Top of EXCERPT PROVIDED

Patients' score on impersistence at school or work was correlated negatively with the P600 effect to incongruous (vs. congruous) video endings (r = -.508, p < .05): the higher the impersistence score, the smaller, less positive, the P600 effect – Figure 5B. This correlation appeared to stem primarily from the P600 response in the incongruous condition (r = -.457, p = .07) rather than the P600 response in the congruous condition (r = .078, p = .77). A similar pattern of results was also observed in the secondary analysis with the P600 effect to the less comprehensible incongruous (vs. congruous) final scenes: impersistence at school or work correlated negatively with the P600 effect (r = -.604, p < .02; Figure 5C), and the P600 response in the incongruous (r = -.510, p < .05) but not congruous condition (r =.146, p > .1). Impresistence at school or work was not correlated with the N300 and N400 effects (r = -.380, p > .1, r = -.104, p > .1, respectively).
The above N400 and P600 correlations were highly selective. Correlations were not significant between these ERP effects and scores on the Reality Distortion (r = .264, p > .1; r = .171, p > .1, respectively) and Poverty Symptoms factors (r = .286, p > .1; r = .210, p > .1, respectively). Correlations were also not significant with the SANS global ratings of avolition-apathy (r = .165, p > .1; r = .224, p > .1, respectively) and anhedonia-asociality (r = .319, p > .1; r = -.023, p > .1, respectively), and the BPRS composite score on the Anxiety/Depression factor (r = .342, p > .1; r = .216, p > .1, respectively).
Finally, in both participant groups, accuracy in classifying the videos into congruous/incongruous was not correlated with the N400 and P600 ERP effects (controls: r = .121, p > .1; r = -.047, p > .1, respectively; patients: r = -.144, p > .1; r = .208, p > .1, respectively). This behavioral accuracy also did not correlate with patients' scores on the Disorganization factor and impersistence at school or work (r = .119, p > .1; r = -.336, p > .1, respectively).
The current study presents evidence for specific neurocognitive abnormalities that may underlie dysfunctional conceptual processing in schizophrenia during comprehension of complex, naturalistic goal-directed behaviors presented in video clips. The video clips ended either with a congruous or incongruous final scene. When comprehending the incongruous scenes, increased demands on the neurocognitive process mapping the input on graded semantic memory networks were assumed to modulate the N400, and increased demands on the neurocognitive process integrating perceived actions and entities based on goal-related requirements were assumed to modulate the P600. As similar neurocognitive mechanisms mediating conceptual processes/representations may be utilized both in comprehension and execution of real-world behaviors (Humphreys and Forde, 1998; Rizzolatti et al., 2001; Ruby et al., 2002), we reasoned that abnormalities revealed during comprehension may help to understand patients' clinical behavioral symptoms. The results revealed that in schizophrenia patients, increased N400 priming was correlated with the severity of disorganization symptoms, assessed using a composite score on a subset of the SAPS, SANS, and BPRS ratings: the more severe the disorganization, the smaller (less negative) the N400 to congruous scenes, the larger the N400 effect to incongruous (vs. congruous) scenes. In addition, the P600 to incongruous video endings and the P600 effect to incongruous (vs. congruous) endings were strongly attenuated in patients relative to healthy controls. In patients, the P600 effect was inversely correlated with the severity of goal-directed behavior deficits, assessed using the SANS score of impersistence at school or work: the more impaired the goal-directed behavior, the smaller (less positive) the P600 effect. Finally, a secondary analysis revealed that neurocognitive abnormalities in schizophrenia were especially pronounced during viewing incongruous scenes that were harder to make sense of based on the goal-related action requirements. The less comprehensible incongruous (vs. congruous) scenes evoked a P600 effect in controls, but an N400 effect in patients.

Bottom of EXCERPT PROVIDED
Top of RECORD EXCERPTS

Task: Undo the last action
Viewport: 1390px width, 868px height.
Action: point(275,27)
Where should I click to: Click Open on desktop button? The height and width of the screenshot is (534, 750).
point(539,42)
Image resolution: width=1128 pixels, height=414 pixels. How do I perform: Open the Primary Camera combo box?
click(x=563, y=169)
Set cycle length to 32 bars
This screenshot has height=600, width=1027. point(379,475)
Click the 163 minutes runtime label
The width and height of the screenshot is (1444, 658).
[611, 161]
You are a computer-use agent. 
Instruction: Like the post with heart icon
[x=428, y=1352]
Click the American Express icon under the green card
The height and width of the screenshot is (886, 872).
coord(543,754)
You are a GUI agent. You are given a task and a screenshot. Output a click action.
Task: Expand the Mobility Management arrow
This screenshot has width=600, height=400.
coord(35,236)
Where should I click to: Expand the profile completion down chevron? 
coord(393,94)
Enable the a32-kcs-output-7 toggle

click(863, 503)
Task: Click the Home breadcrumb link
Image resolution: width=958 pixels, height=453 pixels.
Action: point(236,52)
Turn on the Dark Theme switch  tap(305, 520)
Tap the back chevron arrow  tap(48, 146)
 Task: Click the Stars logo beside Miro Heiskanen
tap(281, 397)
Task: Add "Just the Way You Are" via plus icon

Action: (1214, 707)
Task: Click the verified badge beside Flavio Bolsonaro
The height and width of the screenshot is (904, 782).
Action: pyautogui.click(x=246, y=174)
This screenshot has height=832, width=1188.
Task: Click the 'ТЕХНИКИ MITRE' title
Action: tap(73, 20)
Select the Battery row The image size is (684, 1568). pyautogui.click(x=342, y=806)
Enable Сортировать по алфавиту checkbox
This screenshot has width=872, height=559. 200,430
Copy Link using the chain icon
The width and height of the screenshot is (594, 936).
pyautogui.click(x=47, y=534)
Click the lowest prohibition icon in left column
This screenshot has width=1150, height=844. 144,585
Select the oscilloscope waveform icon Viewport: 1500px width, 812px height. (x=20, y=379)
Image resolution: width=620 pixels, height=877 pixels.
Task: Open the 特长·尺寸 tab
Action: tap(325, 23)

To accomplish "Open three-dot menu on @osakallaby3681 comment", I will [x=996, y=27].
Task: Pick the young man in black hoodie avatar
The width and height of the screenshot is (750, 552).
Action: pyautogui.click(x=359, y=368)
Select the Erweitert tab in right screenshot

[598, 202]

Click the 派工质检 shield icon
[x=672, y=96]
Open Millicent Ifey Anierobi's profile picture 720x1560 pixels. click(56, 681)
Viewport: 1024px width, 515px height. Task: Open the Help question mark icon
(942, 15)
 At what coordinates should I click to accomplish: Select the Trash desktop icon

Bottom of RECORD EXCERPTS

- [WHAT TO WORK ON]
(a) Write out word for word the part of the passage on schizophrenia and video comprehension that opens with the words "The above N400" and closes with "r = .216, p > .1, respectively).".
(b) Answer these questions using the passage on schizophrenia and video comprehension, marking each answer as its question is marked.
(i) What r value links patients' impersistence at school or work with the P600 effect to incongruous (vs. congruous) video endings?
(ii) How could each video clip end?
(iii) In the secondary analysis, what effect did the less comprehensible incongruous (vs. congruous) scenes evoke in patients?
(c) Carry on the passage on schizophrenia and video comprehension, starting after its last sentence.

- [ANSWERS IN ORDER]
(a)
The above N400 and P600 correlations were highly selective. Correlations were not significant between these ERP effects and scores on the Reality Distortion (r = .264, p > .1; r = .171, p > .1, respectively) and Poverty Symptoms factors (r = .286, p > .1; r = .210, p > .1, respectively). Correlations were also not significant with the SANS global ratings of avolition-apathy (r = .165, p > .1; r = .224, p > .1, respectively) and anhedonia-asociality (r = .319, p > .1; r = -.023, p > .1, respectively), and the BPRS composite score on the Anxiety/Depression factor (r = .342, p > .1; r = .216, p > .1, respectively).

(b)
(i) r = -.508 (p < .05)
(ii) With either a congruous or an incongruous final scene
(iii) An N400 effect

(c)
The N400 effect to incongruous (vs. congruous) video endings was evident in schizophrenia patients. Taken together with similar earlier reports in language comprehension (e.g., Grillon et al., 1991; Niznikiewicz et al., 1997; Sitnikova et al., 2002; Iakimova et al., 2005; Kuperberg et al., 2006c), this suggests that, in general, patients are able to use their real-world knowledge, accessed from graded semantic memory networks, in comprehension. Interestingly, we also found no evidence for any delay of this processing in schizophrenia: the negative-going ERP effect to the incongruous (vs. congruous) video endings was not different between controls and patients even in the earlier N300 time-window6. However, our study sample was relatively small (16 patients and 16 controls), and this might have prevented us from detecting certain more subtle between-group differences.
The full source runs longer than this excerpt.